> PROBLEM STATEMENT
Your answer should consist of the listing, repeated exactly.

*** Begin section ***

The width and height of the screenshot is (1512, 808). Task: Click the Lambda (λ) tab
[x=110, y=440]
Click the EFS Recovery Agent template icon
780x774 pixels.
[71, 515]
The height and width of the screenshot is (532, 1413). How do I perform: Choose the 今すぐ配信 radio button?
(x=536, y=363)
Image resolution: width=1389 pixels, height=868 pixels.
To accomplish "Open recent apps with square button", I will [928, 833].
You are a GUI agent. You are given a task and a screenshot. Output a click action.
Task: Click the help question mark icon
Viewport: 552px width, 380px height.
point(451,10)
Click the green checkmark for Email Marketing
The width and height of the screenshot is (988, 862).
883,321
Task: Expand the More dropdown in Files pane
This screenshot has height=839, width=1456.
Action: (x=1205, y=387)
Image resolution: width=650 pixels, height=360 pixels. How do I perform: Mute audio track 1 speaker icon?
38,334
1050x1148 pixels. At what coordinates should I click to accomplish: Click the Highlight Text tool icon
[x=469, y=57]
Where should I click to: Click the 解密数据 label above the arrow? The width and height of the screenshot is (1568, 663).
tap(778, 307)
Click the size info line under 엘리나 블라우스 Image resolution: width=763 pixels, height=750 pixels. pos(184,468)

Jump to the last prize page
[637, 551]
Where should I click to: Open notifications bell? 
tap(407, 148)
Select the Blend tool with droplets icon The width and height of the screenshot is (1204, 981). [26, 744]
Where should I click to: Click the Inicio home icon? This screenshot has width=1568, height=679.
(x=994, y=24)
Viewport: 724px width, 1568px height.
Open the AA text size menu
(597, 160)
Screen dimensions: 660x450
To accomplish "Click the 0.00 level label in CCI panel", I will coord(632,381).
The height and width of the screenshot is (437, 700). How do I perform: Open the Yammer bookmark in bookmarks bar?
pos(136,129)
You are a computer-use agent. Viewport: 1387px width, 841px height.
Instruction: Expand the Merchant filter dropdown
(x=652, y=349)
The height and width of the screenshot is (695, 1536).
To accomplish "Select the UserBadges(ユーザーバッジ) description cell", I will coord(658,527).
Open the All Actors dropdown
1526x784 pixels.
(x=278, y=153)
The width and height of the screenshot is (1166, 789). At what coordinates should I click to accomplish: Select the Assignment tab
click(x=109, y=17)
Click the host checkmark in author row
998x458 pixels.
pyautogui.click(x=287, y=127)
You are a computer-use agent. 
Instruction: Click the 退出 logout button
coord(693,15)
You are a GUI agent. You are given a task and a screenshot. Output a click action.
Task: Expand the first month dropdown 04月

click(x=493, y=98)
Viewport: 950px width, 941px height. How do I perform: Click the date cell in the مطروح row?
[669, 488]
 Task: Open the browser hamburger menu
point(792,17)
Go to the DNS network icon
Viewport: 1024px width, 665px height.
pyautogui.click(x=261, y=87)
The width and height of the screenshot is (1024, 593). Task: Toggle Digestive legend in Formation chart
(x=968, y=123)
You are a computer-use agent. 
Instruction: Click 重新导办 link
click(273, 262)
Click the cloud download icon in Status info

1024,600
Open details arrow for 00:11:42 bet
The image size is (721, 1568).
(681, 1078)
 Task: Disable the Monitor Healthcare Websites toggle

*** End section ***

> REPLY
The width and height of the screenshot is (1512, 808). Task: Click the Lambda (λ) tab
[x=110, y=440]
Click the EFS Recovery Agent template icon
780x774 pixels.
[71, 515]
The height and width of the screenshot is (532, 1413). How do I perform: Choose the 今すぐ配信 radio button?
(x=536, y=363)
Image resolution: width=1389 pixels, height=868 pixels.
To accomplish "Open recent apps with square button", I will [928, 833].
You are a GUI agent. You are given a task and a screenshot. Output a click action.
Task: Click the help question mark icon
Viewport: 552px width, 380px height.
point(451,10)
Click the green checkmark for Email Marketing
The width and height of the screenshot is (988, 862).
883,321
Task: Expand the More dropdown in Files pane
This screenshot has height=839, width=1456.
Action: (x=1205, y=387)
Image resolution: width=650 pixels, height=360 pixels. How do I perform: Mute audio track 1 speaker icon?
38,334
1050x1148 pixels. At what coordinates should I click to accomplish: Click the Highlight Text tool icon
[x=469, y=57]
Where should I click to: Click the 解密数据 label above the arrow? The width and height of the screenshot is (1568, 663).
tap(778, 307)
Click the size info line under 엘리나 블라우스 Image resolution: width=763 pixels, height=750 pixels. pos(184,468)

Jump to the last prize page
[637, 551]
Where should I click to: Open notifications bell? 
tap(407, 148)
Select the Blend tool with droplets icon The width and height of the screenshot is (1204, 981). [26, 744]
Where should I click to: Click the Inicio home icon? This screenshot has width=1568, height=679.
(x=994, y=24)
Viewport: 724px width, 1568px height.
Open the AA text size menu
(597, 160)
Screen dimensions: 660x450
To accomplish "Click the 0.00 level label in CCI panel", I will coord(632,381).
The height and width of the screenshot is (437, 700). How do I perform: Open the Yammer bookmark in bookmarks bar?
pos(136,129)
You are a computer-use agent. Viewport: 1387px width, 841px height.
Instruction: Expand the Merchant filter dropdown
(x=652, y=349)
The height and width of the screenshot is (695, 1536).
To accomplish "Select the UserBadges(ユーザーバッジ) description cell", I will coord(658,527).
Open the All Actors dropdown
1526x784 pixels.
(x=278, y=153)
The width and height of the screenshot is (1166, 789). At what coordinates should I click to accomplish: Select the Assignment tab
click(x=109, y=17)
Click the host checkmark in author row
998x458 pixels.
pyautogui.click(x=287, y=127)
You are a computer-use agent. 
Instruction: Click the 退出 logout button
coord(693,15)
You are a GUI agent. You are given a task and a screenshot. Output a click action.
Task: Expand the first month dropdown 04月

click(x=493, y=98)
Viewport: 950px width, 941px height. How do I perform: Click the date cell in the مطروح row?
[669, 488]
 Task: Open the browser hamburger menu
point(792,17)
Go to the DNS network icon
Viewport: 1024px width, 665px height.
pyautogui.click(x=261, y=87)
The width and height of the screenshot is (1024, 593). Task: Toggle Digestive legend in Formation chart
(x=968, y=123)
You are a computer-use agent. 
Instruction: Click 重新导办 link
click(273, 262)
Click the cloud download icon in Status info

1024,600
Open details arrow for 00:11:42 bet
The image size is (721, 1568).
(681, 1078)
 Task: Disable the Monitor Healthcare Websites toggle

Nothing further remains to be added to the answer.